また、一見食べ物や栄養に無関係と思われるような企業でも活躍できることは可能だと思います。例えば、美容に興味がある方は、美容の世界でお肌を作るたんぱく質について専門性を生かすことができますね。「〇〇さんのワンポイントの食事アドバイスでお肌の調子が良くなってきました!〇〇さんの話をまた聞きたい!」とお客様からお声をいただけたら、その企業の宣伝効果大ですね。サプリメントを扱う業界で食事とコラボレーションしたサプリメントの効果的な利用の仕方、食器メーカーで料理を美味しく見せるお皿の色や形、盛り付け方の提案、飲食店で食事中にかけるBGMの種類によって食事の時間が変わっていくことの提案、家具店で睡眠(ベッド)と食事の関係、IT業界で視力を維持する間食を提案し、生産性をあげる・・・自身の身体を管理できるアスリートがいるように、マルチに活躍できる管理栄養士がもっといて良いと思っています。栄養に詳しい芸能人(エンターテーナー)になってもいいですよね。そして、身近な同僚や友人、家族そして自分自身を健康にできることも忘れないで欲しいと思います。

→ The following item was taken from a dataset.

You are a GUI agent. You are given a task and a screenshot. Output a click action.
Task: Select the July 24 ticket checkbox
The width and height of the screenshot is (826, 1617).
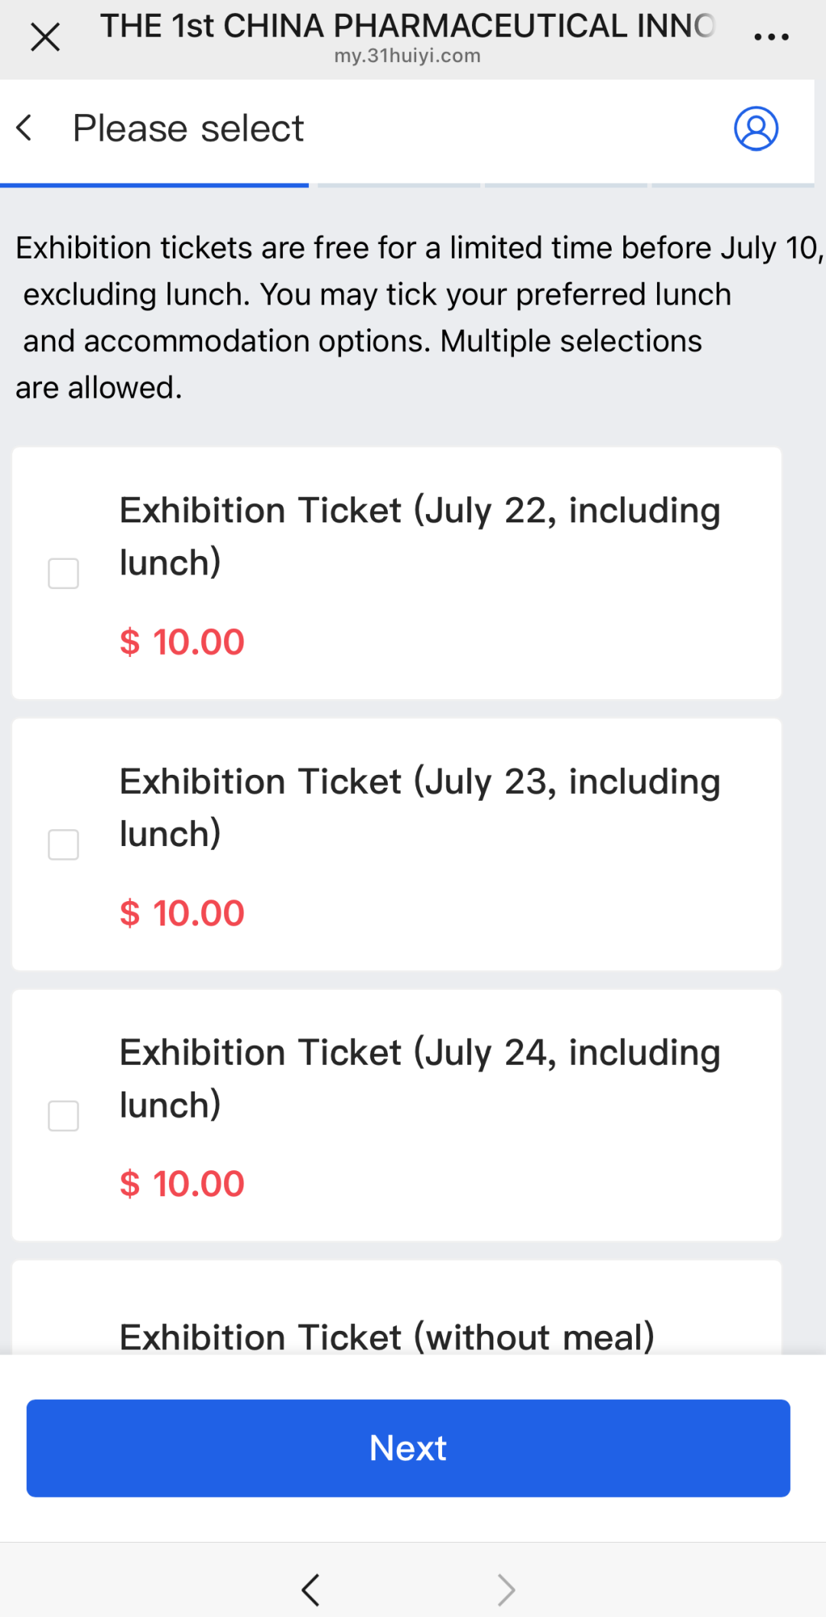[63, 1116]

私はこれまでのイメージに加え、もう少し広く観た管理栄養士もこれから世の中に送りだしたいと思っています。人から指令を送られその通りにできるロボットは、これから益々増えていくでしょう。ロボットにはできない人の心を感じ、人を幸せにできる管理栄養士のスキルを中部大学で獲得しませんか。文理医教融合の中部大学では、様々な物の見方が習得できます。新しいあなたの発想(method)を作る、そして提案(suggestion)する楽しさを大学生活の中にとりいれ、充実した時間を一緒に過ごしませんか。